Son ev güzel evlerden biriydi. Tek katlıydı, et ve kürk tüccarı Semion Buzai Beye aitti. Kasabanın hatta civarın en zengin tüccarıydı Buzai. Servetini kendi ticari zekası sayesinde yapmıştı. Gençliğinde ava gitmeye meraklıydı ve vurduğu hayvanları etlerini de derilerini de boynuzlarını da satardı. Ama bir gün alıp satmanın dağ tepe dolaşıp av peşinde koşmaktan daha fazla para kazandırdığını öğrenince ticaret yapmaya başlamıştı. Bu sayede iyi paralar kazanmıştı, işte bu yüzden evi bu kadar genişti ve güzeldi. Geniş bahçesinde kısa süren yaz aylarında kullanılmak üzere geniş bir kameriyesi vardı. İşte şimdi o kameriyede küçük bir gurup ellerinde silahlarıyla bekleşiyordu. Tabii ki iş şansa bırakılmamış silahlar taburun cephaneliğinden emanet olarak verilmişti. Bu gençler kaçacak olan mahkumun peşinden koşacak gençlerdi ve sağlıkları ve güçleri her hallerinden belli oluyordu. Belli ki Albay işini her yönüyle sağlama alıyordu.

Kasabadan gelen çan sesleri kıpırdanmalara neden oldu. “Centilmenler, Yarım saat sürecek bir sabır istiyorum sizden, ikinci çan sesine kadar bekliyoruz” dedi içlerinden biri. Bu uzun boylu, geniş omuzlu yakışıklı genç Albayın oğlu İlya’ydı. Gençlik haline benzettiği için Albay Vasili, oğlunu çok severdi.

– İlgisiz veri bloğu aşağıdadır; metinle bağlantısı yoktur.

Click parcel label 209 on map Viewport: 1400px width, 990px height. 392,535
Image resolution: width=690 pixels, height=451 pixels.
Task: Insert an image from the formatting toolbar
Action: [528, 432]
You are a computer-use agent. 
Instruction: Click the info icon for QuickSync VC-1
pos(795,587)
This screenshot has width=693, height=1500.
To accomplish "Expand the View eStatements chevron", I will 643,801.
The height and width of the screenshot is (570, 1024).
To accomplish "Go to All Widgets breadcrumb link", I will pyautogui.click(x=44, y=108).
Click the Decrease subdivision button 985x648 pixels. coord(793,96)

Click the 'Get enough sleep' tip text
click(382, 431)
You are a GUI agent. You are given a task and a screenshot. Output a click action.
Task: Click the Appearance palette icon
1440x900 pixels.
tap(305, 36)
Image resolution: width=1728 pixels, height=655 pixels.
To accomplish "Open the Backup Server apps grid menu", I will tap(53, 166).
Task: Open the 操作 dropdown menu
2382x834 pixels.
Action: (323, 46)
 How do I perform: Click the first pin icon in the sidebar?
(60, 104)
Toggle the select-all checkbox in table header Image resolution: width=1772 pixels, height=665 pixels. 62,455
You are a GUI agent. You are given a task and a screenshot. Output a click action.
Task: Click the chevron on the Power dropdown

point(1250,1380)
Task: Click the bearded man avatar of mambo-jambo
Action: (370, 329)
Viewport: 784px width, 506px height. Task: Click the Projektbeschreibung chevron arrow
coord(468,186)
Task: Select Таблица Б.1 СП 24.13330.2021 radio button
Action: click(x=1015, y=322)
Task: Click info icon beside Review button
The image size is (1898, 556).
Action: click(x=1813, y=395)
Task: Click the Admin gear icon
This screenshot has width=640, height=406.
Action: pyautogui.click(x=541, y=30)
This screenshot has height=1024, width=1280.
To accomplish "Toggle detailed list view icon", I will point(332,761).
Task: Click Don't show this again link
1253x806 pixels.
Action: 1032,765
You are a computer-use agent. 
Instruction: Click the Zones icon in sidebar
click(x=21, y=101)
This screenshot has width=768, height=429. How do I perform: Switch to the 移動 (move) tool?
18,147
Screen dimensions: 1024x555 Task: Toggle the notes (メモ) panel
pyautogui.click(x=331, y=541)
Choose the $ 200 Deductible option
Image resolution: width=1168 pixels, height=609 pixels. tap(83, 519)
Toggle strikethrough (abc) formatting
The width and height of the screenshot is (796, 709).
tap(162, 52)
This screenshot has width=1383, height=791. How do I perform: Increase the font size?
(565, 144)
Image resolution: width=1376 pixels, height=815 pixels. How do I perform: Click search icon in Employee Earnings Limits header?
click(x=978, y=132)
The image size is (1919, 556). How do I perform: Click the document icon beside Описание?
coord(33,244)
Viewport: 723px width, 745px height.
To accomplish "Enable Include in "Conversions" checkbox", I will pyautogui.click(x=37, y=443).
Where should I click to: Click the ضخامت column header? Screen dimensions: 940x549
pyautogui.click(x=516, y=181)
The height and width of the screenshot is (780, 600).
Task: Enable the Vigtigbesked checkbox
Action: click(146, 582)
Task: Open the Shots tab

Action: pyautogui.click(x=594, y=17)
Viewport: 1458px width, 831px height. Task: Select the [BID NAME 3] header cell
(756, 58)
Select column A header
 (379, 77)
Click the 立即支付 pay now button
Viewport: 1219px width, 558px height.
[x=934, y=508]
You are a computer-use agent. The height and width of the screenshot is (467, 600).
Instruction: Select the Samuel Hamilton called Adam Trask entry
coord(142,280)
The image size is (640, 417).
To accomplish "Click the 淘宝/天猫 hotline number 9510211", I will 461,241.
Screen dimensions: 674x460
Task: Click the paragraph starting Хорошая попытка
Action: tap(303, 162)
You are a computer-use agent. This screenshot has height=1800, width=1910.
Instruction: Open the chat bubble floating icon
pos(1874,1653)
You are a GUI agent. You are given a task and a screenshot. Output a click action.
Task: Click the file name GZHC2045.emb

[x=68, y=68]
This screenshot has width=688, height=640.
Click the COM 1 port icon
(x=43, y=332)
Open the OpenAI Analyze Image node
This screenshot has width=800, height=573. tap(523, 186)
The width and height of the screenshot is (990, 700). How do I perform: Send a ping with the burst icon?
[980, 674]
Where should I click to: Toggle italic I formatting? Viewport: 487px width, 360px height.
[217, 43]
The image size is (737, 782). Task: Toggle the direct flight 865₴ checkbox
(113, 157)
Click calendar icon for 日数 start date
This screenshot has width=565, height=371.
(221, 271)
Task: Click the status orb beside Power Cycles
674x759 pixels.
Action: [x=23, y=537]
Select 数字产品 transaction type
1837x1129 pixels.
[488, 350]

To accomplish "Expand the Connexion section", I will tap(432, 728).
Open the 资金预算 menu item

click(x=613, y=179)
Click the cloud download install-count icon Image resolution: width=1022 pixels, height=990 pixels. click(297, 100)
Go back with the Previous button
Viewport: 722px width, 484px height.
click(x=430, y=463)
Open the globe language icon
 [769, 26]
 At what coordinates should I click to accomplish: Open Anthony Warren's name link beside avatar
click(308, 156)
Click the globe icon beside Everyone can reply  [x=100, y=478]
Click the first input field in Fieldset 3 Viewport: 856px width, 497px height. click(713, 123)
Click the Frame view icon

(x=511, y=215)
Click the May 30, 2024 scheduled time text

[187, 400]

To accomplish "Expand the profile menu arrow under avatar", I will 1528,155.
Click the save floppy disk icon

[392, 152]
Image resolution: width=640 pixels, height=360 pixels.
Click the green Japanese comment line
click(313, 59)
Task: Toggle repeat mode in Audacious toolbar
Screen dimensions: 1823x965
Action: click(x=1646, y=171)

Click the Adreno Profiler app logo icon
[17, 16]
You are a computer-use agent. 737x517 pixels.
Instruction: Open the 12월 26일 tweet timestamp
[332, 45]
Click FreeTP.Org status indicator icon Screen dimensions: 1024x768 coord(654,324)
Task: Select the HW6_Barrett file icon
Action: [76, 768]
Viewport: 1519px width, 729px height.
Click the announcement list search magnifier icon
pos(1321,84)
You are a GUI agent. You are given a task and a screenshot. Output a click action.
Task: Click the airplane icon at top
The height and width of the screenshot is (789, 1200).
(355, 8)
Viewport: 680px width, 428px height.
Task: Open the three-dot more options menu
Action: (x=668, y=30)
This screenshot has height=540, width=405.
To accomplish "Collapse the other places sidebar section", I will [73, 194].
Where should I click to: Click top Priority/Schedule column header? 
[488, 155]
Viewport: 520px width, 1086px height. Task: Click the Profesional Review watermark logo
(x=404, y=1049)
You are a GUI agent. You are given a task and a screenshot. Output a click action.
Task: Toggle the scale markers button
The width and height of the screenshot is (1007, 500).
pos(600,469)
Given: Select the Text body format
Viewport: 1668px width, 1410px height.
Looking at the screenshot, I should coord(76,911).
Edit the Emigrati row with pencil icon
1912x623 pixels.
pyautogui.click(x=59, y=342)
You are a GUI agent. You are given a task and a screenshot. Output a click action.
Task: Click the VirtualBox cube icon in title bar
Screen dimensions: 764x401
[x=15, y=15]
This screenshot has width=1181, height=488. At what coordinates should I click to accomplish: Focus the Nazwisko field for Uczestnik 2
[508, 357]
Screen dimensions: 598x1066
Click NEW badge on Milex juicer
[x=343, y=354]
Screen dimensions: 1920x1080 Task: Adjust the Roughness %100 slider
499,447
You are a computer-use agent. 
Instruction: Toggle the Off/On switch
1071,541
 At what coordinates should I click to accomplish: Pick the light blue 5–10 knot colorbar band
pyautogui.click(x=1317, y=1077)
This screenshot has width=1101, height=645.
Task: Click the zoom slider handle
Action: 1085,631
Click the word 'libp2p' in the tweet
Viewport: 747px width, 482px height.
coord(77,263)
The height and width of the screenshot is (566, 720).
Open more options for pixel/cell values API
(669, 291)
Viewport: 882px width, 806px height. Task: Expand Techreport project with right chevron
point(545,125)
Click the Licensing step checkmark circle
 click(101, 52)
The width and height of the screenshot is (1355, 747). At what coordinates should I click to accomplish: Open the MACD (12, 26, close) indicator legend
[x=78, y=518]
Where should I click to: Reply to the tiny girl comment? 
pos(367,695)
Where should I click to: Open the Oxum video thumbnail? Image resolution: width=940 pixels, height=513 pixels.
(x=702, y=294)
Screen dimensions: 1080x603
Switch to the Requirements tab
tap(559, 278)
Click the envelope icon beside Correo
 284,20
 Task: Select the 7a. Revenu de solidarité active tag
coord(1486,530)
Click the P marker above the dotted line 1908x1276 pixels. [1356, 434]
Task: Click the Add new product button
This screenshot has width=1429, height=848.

“Bir kafir için kuralları uygulamak neden bu kadar önemli oluyor” Bu en az İlya kadar uzun boylu ve yapılı bir genç olan Oleg’di. Omzunda düzelttiği tüfek diğerlerinden daha iyi bir silahtı, Alman yapımı bir Gewer. O silahını ordudan almamış babası kendisine armağan etmişti. Ne de olsa babası Semion’un çevresi çok genişti ve ne isterse getirtebiliyordu. Cebinden Avrupa’nın en batısından gelen İngiliz sigaralarından bir paket çıkardı ve arkadaşlarına ikram etti. Böylece kasabadaki tek rakibi olarak gördüğü İlya’yı bir kere daha ezmişti. Diğerleri sevine sevine almışlardı uzatılan sigarayı ama İlya, öfkesini belli etmemeye çalışıyordu. Yine de bir cevap vermesi gerekiyordu bu üstünlük taslamaya. Kalın yünlü gömleğinin yakasını hafifçe açtı ve boynunda taşıdığı zinciri çıkardı. Zincirin ucunda iki yüzük vardı. Tatmin olunca yerine koynuna koydu ve gömleğinin ve tabii kalın paltosunun yakasını iyice kapattı. Oleg, ve arkadaşı Piyotr sahip oldukları tek yüzüğü gösterme gereği duymamıştı. Soğuğun etkisini azaltmak için ayaklarını yere vurarak kıpır kıpır beklemeye devam ettiler.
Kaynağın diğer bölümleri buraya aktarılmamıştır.